We show that using thin slices (< 1 minute) of facial expression and body language data, we can train a deep neural network to predict whether two people in a conversation will bond with each other. Bonding is measured using the Bonding subscale of the Working Alliance Inventory. We show that participants who experience bonding perceive their conversational partner as interesting, charming, and friendly, and do not perceive them as distant or annoying.
The data are collected from a user study of naturalistic conversations, in which participants were asked to interact for 20 minutes, and were recorded using cameras, microphones, and Microsoft Kinects. To ensure participants did not become self-conscious of their non-verbal cues, they were told the purpose of the study was to train machine learning algorithms to read lips.

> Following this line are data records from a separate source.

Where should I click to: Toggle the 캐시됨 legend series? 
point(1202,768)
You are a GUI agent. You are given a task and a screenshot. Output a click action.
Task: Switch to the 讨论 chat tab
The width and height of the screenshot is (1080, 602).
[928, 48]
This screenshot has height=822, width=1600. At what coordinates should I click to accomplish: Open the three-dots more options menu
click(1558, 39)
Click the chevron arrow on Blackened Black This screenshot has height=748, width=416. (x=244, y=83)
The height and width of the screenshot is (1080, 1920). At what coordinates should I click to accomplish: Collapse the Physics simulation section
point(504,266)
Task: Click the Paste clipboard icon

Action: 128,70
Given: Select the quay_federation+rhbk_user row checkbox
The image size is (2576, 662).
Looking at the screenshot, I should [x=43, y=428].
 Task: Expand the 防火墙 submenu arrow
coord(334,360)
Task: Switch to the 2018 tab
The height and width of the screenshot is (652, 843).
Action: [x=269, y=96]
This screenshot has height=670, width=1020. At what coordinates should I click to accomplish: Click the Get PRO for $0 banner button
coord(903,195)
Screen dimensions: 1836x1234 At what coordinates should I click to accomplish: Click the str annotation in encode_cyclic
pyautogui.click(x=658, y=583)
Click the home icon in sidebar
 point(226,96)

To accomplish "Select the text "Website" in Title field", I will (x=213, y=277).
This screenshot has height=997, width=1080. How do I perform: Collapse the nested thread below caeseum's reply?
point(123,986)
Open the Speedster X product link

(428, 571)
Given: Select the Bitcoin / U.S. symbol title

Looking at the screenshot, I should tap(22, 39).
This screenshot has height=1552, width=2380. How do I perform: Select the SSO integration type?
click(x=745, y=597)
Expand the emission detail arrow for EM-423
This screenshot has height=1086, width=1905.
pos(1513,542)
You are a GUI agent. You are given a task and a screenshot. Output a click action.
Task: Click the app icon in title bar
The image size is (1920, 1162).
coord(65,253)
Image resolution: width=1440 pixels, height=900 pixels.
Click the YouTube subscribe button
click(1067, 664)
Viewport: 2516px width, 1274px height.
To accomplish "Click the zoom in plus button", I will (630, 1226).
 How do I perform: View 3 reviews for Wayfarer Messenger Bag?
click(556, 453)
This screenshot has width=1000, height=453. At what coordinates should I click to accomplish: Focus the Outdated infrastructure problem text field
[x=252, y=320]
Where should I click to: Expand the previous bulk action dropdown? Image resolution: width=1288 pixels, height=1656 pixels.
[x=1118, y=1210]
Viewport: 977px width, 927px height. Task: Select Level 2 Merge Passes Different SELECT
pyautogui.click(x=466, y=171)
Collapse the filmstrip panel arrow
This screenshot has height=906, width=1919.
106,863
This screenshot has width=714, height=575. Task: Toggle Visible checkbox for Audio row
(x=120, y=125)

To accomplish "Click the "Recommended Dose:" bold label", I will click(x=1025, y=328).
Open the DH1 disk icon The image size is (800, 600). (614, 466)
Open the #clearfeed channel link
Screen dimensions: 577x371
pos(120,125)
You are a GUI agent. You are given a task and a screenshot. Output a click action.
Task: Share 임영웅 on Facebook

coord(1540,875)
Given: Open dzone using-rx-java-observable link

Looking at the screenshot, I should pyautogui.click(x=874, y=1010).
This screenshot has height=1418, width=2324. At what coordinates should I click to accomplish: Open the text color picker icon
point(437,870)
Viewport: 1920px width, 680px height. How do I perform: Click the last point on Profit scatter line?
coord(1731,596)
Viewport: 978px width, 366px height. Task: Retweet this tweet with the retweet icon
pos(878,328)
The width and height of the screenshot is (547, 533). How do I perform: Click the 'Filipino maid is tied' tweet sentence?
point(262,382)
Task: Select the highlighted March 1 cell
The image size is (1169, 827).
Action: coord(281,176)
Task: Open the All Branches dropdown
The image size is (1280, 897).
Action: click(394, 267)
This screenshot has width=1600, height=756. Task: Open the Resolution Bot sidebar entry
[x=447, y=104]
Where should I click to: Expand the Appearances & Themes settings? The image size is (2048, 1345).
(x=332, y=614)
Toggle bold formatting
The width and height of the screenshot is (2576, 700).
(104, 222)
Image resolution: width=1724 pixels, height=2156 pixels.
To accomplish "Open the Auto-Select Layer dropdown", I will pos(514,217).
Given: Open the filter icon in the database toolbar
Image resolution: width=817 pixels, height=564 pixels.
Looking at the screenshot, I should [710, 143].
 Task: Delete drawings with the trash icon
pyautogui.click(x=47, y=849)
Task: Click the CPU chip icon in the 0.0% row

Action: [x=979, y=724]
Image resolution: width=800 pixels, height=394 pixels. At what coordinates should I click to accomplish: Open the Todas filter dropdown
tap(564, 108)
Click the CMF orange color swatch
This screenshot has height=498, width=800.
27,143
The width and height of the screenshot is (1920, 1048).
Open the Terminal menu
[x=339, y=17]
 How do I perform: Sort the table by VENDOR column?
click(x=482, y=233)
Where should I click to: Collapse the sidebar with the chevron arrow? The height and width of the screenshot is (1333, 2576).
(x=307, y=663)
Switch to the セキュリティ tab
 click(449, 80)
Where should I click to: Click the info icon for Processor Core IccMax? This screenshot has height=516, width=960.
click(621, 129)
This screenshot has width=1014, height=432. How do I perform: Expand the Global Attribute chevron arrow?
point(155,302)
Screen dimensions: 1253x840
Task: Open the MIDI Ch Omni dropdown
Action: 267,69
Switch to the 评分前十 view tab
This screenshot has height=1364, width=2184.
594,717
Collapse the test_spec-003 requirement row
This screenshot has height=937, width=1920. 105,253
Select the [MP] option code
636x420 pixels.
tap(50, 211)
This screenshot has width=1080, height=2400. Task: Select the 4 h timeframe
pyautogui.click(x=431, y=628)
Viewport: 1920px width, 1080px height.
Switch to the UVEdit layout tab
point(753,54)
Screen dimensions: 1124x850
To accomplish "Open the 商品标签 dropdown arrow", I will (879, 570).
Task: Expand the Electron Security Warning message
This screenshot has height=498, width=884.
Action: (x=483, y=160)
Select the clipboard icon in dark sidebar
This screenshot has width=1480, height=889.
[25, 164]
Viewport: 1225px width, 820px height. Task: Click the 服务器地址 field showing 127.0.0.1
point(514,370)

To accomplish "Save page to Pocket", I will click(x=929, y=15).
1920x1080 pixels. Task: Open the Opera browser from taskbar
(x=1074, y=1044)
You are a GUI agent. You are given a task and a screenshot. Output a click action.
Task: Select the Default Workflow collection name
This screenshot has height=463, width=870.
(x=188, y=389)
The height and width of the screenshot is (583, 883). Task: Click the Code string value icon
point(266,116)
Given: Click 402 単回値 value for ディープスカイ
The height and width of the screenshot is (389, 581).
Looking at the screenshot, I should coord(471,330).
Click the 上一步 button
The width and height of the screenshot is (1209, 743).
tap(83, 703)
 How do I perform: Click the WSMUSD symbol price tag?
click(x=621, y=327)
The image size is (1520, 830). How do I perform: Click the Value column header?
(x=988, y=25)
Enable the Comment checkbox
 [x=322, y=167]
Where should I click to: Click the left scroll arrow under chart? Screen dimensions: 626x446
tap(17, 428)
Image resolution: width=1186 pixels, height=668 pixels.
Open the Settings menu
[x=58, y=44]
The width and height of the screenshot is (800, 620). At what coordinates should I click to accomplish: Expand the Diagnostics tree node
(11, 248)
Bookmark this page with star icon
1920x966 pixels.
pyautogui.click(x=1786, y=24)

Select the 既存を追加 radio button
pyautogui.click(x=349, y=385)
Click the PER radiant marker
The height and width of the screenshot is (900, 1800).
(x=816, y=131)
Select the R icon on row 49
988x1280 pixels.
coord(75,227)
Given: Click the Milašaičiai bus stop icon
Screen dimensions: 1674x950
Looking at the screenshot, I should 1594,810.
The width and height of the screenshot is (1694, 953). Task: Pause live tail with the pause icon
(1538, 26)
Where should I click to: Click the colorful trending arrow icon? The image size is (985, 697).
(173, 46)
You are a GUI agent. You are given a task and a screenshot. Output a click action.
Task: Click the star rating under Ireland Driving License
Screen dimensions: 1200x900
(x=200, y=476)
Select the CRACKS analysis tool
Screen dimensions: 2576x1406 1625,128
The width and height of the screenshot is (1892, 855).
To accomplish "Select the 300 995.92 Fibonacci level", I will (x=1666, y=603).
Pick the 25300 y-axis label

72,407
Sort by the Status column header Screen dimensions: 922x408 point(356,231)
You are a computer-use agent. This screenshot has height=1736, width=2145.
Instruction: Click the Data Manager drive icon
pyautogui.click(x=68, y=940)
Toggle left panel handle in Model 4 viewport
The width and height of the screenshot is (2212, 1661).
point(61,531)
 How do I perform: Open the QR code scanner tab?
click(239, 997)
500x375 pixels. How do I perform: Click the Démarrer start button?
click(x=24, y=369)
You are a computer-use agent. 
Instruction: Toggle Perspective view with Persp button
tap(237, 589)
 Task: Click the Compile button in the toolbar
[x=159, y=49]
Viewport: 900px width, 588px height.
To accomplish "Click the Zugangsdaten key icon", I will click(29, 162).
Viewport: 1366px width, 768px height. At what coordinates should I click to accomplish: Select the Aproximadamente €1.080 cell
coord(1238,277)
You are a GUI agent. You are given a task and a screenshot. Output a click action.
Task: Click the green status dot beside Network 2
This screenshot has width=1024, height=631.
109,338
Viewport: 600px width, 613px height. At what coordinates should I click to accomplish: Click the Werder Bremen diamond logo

We show that not only can we accurately predict bonding from participants' personality, disposition, and traits, but that we can predict whether the participant will experience bonding up to 20 minutes later, using only one-minute thin slices of facial expression and body language data. This ability could be extremely useful to an intelligent virtual agent, because if it could detect at one-minute intervals whether it was bonding with its user, it could make course corrections to promote enjoyment and foster bonding. We provide an analysis of the facial expression and body language cues associated with higher bonding, and show how this information could be used by an agent to synthesize the appropriate non-verbal cues during conversation.